Friday I participated in an educators’ workshop hosted by a center at which I interned during my college years. While the topics and presentations given were familiar to me, seeing them again after so many years helped me to recognize teaching techniques missing from my own lesson plans and has inspired me to dig deeper into topics I would like to add to my class repertoire. I now plan to revamp my educator’s teaching guide for my current workplace for a second time.
Participating in this workshop reminded me that most people fail to do their best work when creating in a vacuum. Feedback helps us to hone our communication skills, and observing others’ efforts can inspire new thoughts on how to go about our own works. I lost my writing group when I graduated college, and during the following years, I have not found an adequate replacement for that group. Growing my writing capabilities has been difficult due to this loss. Reading helps to fill in that observational part of working with other creative minds, but the little feedback I’ve gleaned over the years has been non-existent at the best of times and contradictory at its worst. No one can please every reader, but opposing viewpoints frustrate attempts to improve my writing.
Despite my lack of feedback, I am determined to query and/or pitch one of my projects soon. I have spent several years working on it, repeatedly shelving the manuscript and coming back to it a year or two later for editing. It is my hope that the time I have spent reading others’ works in between rounds of edits and rewrites will be enough observation to provide similar improvements as what I would have accomplished with feedback. If things pan out for this project, however, I would not recommend this method of project review; it has taken me nearly ten years to hammer out this story after completing the first draft as a NaNoWriMo project.

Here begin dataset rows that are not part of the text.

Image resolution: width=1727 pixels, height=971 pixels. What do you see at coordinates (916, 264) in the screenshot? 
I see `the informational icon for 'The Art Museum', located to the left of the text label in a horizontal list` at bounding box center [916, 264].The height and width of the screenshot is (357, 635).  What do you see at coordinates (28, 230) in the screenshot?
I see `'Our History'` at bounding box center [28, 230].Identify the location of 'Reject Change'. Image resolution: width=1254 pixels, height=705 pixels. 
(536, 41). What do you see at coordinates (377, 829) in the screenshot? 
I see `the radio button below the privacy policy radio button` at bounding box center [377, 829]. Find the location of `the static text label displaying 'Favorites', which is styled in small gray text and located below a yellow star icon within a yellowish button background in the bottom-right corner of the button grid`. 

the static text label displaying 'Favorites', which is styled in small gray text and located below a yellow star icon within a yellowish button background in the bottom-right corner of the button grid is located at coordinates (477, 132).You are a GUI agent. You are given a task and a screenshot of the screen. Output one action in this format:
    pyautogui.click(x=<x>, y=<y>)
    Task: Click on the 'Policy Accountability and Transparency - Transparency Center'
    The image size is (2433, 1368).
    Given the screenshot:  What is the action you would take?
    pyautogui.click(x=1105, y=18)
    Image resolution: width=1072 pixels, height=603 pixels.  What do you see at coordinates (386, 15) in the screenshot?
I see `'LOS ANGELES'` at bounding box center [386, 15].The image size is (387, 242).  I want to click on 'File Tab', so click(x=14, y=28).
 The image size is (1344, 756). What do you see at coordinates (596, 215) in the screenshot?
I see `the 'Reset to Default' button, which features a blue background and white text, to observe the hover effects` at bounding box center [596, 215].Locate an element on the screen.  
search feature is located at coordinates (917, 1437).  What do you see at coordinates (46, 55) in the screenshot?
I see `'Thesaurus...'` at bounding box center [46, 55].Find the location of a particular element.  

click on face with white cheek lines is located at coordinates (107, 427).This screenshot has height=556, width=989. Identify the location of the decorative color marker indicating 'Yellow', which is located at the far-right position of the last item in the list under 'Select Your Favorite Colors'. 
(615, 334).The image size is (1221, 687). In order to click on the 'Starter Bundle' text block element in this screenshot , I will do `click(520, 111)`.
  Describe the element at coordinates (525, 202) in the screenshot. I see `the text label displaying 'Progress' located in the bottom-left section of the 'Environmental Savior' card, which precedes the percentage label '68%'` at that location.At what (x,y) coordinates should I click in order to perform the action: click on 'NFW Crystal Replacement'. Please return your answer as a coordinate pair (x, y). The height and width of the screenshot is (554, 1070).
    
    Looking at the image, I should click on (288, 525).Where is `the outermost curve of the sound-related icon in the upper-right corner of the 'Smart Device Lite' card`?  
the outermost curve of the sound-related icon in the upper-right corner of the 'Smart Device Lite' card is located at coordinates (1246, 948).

I would like to find a new writing group to replace the one I lost, but I always fear other writers will not take me seriously. The only work I have published was an unpaid piece in a county news and tourism magazine relating back to the internship I mentioned at the start of this post. Despite this lack of what I consider respectable publication (and it barely holds that ranking in my mind!), I have stayed busy in the realms of writing. Part of my position as an educator includes developing and producing informative handouts and articles for the public regarding my workplace’s services and programs. I also edit and assemble our annual report and proofread articles and information for our website written by other members of our staff. It’s far from being noteworthy publication, but at least it’s professional and read by the public. However, there is no creativity put into it aside from formatting and layout. It’s about as far removed from novel-writing as you can get and has nothing to do with storytelling. Perhaps I will find a new writing group someday, but until then, my workplace will provide my primary feedback on skill and reading my primary observation of craft.